----- 页面摘录

【python3】YOLOv4中的Mosaic数据增强方式代码

YOLOv4中的Mosaic数据增强方式实现代码

Mosaic是一种通过混合4张训练图像的数据增强方式，示例如下图，这样做也同时混合了四张图片的语义，目的在于使被检测的目标超出它们普遍的语义，使得模型具有更好的鲁棒性。同时，这样做使得训练时的批量归一化（Batch Normalization，BN）操作一次统计了4张图像，能够很好的降低训练时最大的mini-batch的大小。
详细具体步骤代码参考行文最后链接；

裁剪图片为了拼接：

# Generate sub-image data
count = 0

sub_names = []
sub_infor = []

for img_name in person_img_names:
    count += 1
    
    img_path = "/trainval/VOCdevkit/VOC2012/JPEGImages/" + img_name + ".jpg"
    xml_path = "/VOC2012/Annotations/" + img_name + ".xml"

    image = cv2.imread(img_path)

    img_info = []
    with open(xml_path, "r") as new_f:
        root = ET.parse(xml_path).getroot()
        for obj in root.findall('object'):
            obj_name = obj.find('name').text
            bndbox = obj.find('bndbox')
            left = bndbox.find('xmin').text
            top = bndbox.find('ymin').text
            right = bndbox.find('xmax').text
            bottom = bndbox.find('ymax').text

            img_info.append([obj_name, left, top, right, bottom])

    print("Img", count, "- Num of Objs: ", len(img_info))

    # Innitialize
    new_w = 360//2
    new_h = 360//2

    # Crop Image
    cropped_img_0 = image[0:new_h, 0:new_w]
    cropped_img_1 = image[0:new_h, 360//2:360]
    cropped_img_2 = image[360//2:360, 0:new_w]
    cropped_img_3 = image[360//2:360, 360//2:360]


    # TOP-LEFT
    new_img_info_0 = []

    for obj in img_info:
        x1 = int(float(obj[1]))
        y1 = int(float(obj[2]))
        
        if x1 < new_w and y1 < new_h:
            x2 = int(float(obj[3]))
            y2 = int(float(obj[4]))
            if x2 > new_w: x2 = new_w
            if y2 > new_h: y2 = new_h

            new_img_info_0.append([obj[0], x1, y1, x2, y2])

    # TOP-RIGHT
    new_img_info_1 = []

    for obj in img_info:
        x1 = int(float(obj[1])) - new_w
        x2 = int(float(obj[3])) - new_w
        y1 = int(float(obj[2]))

        if x2 > 0 and y1 < new_h:
            if x1 < 0: x1 = 0
            y2 = int(float(obj[4]))
            if y2 > new_h: y2 = new_h

            new_img_info_1.append([obj[0], x1, y1, x2, y2])

    # BOTTOM-LEFT
    new_img_info_2 = []

    for obj in img_info:
        y1 = int(float(obj[2])) - new_h
        y2 = int(float(obj[4])) - new_h
        x1 = int(float(obj[1]))

----------

操作要求
a) 根据页面摘录，请用一到三句话说明Mosaic为什么要混合四张训练图像。
b) 判断下列说法是否与页面摘录相符，每项回答"是"或"否"，并原样引用起决定作用的文字：(i) Mosaic通过混合4张训练图像来做数据增强；(ii) 采用Mosaic后，批量归一化操作一次只统计1张图像；(iii) 处理左上子图时，若x2大于new_w，x2会被设为new_w。

----- 所给信息

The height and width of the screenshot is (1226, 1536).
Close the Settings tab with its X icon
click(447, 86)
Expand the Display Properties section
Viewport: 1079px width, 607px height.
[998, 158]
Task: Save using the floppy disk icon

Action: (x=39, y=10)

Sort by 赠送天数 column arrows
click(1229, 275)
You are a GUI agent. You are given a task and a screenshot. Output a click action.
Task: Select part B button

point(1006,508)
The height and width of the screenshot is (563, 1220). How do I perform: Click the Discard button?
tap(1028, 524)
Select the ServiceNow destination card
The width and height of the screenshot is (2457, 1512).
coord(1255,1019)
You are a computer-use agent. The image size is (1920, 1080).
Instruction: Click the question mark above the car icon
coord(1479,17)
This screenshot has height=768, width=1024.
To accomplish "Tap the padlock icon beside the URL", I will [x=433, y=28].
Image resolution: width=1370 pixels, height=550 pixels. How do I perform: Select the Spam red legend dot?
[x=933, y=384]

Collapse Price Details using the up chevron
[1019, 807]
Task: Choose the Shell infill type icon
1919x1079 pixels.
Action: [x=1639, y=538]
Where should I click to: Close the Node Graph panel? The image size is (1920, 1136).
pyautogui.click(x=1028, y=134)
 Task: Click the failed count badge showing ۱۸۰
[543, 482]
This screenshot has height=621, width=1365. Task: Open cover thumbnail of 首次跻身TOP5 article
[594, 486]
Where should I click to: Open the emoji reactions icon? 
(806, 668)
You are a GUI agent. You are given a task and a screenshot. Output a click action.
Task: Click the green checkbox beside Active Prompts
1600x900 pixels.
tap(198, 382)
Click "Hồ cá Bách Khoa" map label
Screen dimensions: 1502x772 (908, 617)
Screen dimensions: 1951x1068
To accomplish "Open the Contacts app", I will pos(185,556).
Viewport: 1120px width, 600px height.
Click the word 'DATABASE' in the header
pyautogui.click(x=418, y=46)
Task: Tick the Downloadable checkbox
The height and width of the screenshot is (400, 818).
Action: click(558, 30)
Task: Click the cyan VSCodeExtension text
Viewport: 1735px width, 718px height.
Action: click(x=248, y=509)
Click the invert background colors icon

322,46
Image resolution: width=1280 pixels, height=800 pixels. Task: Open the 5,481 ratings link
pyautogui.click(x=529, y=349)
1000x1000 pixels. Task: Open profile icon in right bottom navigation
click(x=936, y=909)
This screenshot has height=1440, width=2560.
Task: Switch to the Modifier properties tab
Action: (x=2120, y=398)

----------

各题答案
a) 混合四张图像也混合了它们的语义，使被检测的目标超出其普遍的语义，从而让模型具有更好的鲁棒性。同时，训练时的批量归一化操作一次统计了4张图像，能很好地降低训练时最大的mini-batch的大小。

b)
(i) 是："Mosaic是一种通过混合4张训练图像的数据增强方式"
(ii) 否："批量归一化（Batch Normalization，BN）操作一次统计了4张图像"
(iii) 是："if x2 > new_w: x2 = new_w"